They’d have had a very hard time making the PowerPC -> Intel transition without Rosetta, but I’m not sure they’re in the same position now. How many apps on the average 12” MacBook are no longer maintained or have significant asm in them? I’d guess very few. Start with the MacBook and, over time, as Ax chips become faster and more software gets an ARM64 port, transition the whole line. (Not saying I’d bet on this scenario happening, but it doesn’t seem impossible like making the move to Intel without Rosetta would have been.)
One of the important things about the Rosetta transition was that the x86 processors were DRASTICALLY faster than the G4s, especially in mobile. The difference wasn't as big on the G5 processors, but if you had an Apple laptop even after running through Rosetta the speed difference was noticeable.
If they were to switch processors and it was only (say) 10% faster, the hit from the transition layer may make it a hard sell.
Apple has been knocking it out of the park with the A-series processors though, maybe they could make a big enough difference that it would work out again.

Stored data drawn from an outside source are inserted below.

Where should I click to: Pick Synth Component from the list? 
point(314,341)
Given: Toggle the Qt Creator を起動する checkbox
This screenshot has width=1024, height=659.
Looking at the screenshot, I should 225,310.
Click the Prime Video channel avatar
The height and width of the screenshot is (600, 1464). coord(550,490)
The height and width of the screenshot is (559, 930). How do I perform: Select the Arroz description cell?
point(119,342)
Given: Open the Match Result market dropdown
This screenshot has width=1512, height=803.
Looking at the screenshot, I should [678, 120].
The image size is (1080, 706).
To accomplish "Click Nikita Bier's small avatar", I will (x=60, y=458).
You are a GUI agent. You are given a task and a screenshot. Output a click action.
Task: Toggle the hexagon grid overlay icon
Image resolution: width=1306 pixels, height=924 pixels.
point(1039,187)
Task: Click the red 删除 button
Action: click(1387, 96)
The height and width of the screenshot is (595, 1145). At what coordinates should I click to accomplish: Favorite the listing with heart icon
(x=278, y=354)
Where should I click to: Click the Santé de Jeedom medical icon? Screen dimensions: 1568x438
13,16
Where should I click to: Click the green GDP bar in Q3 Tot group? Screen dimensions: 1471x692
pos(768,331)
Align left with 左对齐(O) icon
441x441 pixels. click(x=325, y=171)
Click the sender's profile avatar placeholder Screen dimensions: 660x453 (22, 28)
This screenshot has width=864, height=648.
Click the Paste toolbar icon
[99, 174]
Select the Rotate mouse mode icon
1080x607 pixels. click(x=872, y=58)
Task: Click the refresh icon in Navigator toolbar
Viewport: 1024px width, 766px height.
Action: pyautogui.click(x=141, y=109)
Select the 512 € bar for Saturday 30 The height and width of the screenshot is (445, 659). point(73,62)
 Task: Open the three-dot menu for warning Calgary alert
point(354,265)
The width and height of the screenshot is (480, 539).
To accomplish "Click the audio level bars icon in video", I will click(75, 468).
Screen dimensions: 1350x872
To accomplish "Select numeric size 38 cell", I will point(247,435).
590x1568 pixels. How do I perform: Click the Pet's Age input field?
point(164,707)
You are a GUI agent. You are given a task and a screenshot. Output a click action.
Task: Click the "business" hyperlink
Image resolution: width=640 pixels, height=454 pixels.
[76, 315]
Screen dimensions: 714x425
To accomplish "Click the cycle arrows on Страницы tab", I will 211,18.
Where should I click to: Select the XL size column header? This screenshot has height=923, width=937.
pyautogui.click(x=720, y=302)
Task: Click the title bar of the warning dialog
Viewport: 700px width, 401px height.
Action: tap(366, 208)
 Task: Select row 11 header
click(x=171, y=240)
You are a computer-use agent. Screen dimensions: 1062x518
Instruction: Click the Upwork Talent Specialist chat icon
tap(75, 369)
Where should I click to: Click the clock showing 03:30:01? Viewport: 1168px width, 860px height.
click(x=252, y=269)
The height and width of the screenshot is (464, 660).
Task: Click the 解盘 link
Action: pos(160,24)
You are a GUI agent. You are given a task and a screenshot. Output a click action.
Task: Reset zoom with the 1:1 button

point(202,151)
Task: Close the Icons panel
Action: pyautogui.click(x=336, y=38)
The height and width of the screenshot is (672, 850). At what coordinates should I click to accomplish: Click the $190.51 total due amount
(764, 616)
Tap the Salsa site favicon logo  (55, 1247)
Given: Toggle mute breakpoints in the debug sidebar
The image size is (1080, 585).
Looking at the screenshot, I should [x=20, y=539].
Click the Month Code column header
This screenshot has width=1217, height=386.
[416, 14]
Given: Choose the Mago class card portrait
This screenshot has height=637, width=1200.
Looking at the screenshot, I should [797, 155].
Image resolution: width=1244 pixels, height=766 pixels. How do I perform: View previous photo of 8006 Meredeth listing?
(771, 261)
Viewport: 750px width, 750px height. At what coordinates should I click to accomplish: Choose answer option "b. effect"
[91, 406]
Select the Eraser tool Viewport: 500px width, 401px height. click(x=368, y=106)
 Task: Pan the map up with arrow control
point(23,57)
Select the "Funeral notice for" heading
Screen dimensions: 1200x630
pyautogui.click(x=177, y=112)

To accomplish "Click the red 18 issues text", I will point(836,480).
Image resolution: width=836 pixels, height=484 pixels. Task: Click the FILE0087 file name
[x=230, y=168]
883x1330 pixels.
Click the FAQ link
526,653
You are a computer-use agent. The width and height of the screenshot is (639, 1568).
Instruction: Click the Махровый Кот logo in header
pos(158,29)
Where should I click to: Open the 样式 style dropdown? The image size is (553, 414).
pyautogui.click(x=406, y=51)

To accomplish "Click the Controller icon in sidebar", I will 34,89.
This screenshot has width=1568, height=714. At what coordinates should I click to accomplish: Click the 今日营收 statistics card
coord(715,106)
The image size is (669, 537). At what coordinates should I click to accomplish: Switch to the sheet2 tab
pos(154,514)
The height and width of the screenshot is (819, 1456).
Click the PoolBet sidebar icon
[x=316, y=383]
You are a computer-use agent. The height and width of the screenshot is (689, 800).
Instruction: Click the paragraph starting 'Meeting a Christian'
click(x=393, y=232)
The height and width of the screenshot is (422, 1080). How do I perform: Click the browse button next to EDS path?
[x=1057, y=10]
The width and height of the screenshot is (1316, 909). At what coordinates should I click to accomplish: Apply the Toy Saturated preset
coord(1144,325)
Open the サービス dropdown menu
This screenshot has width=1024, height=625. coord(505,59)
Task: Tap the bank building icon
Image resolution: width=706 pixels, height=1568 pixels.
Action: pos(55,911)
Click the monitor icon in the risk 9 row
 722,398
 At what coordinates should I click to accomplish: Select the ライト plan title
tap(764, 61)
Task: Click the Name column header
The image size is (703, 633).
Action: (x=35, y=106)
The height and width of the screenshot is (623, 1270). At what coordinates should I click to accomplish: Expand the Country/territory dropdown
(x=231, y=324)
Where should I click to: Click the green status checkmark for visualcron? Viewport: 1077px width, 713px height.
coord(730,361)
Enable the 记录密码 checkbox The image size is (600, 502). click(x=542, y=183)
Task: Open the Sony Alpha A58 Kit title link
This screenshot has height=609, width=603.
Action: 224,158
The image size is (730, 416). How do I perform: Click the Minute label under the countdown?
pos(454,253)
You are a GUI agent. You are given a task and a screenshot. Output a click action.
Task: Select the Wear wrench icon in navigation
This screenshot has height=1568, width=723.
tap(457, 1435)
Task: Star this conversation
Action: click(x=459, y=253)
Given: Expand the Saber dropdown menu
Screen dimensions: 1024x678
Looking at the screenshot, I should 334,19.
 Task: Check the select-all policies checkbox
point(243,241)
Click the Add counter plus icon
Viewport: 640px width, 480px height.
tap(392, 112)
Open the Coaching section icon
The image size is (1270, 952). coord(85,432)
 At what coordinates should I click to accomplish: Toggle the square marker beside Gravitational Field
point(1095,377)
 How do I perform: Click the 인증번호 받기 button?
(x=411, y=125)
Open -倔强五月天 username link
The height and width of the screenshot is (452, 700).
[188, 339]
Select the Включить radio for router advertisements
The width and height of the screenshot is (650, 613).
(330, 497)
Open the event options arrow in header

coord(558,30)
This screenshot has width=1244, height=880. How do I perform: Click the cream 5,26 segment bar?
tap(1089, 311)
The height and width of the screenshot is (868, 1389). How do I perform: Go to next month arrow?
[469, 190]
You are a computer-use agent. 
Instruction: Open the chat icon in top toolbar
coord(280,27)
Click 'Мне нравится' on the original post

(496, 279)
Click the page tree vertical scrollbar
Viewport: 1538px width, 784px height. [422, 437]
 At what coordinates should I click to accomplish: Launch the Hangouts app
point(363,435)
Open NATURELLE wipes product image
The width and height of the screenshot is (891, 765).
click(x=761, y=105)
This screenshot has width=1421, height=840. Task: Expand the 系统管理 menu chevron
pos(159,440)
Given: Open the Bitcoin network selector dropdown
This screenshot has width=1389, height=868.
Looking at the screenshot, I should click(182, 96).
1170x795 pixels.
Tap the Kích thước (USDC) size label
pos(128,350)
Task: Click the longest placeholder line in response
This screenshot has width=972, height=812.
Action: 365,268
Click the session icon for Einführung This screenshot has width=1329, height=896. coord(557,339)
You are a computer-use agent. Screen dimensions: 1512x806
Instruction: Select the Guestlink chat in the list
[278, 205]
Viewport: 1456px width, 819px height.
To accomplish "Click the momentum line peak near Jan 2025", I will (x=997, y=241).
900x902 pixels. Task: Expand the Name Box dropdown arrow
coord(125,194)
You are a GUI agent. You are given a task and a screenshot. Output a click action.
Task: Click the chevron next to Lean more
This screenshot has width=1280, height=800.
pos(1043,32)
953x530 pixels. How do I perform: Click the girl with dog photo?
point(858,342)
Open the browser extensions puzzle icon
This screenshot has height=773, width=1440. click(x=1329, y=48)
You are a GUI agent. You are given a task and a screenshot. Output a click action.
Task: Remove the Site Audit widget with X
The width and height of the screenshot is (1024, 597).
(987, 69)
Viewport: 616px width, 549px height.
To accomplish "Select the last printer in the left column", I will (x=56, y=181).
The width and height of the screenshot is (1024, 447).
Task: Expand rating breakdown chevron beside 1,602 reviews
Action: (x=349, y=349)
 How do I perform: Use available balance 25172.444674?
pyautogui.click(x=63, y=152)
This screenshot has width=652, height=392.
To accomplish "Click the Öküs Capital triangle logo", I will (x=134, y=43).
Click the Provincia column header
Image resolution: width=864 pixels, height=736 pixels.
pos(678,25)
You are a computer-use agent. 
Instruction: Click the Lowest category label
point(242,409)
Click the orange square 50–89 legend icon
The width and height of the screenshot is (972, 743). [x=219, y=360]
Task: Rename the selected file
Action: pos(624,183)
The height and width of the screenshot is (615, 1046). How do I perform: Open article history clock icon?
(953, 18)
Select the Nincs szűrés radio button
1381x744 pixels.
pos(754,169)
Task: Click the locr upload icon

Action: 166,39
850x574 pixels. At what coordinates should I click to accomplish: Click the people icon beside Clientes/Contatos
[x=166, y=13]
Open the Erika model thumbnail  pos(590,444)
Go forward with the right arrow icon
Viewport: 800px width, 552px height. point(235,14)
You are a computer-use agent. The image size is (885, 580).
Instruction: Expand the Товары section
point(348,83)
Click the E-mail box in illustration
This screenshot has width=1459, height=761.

There is another important difference: there was no GPU back then (and QuickDraw was not very suited to GPUs. OSX changed that).
Applications where CPU time was mostly drawing on screen (e.g. text editors) worked a lot better than those where most CPU time was in app code. Today the GPU and graphics code is an even larger amount of the processing.
So for a lot of apps it will not be a big problem if the emulation is a bit slow.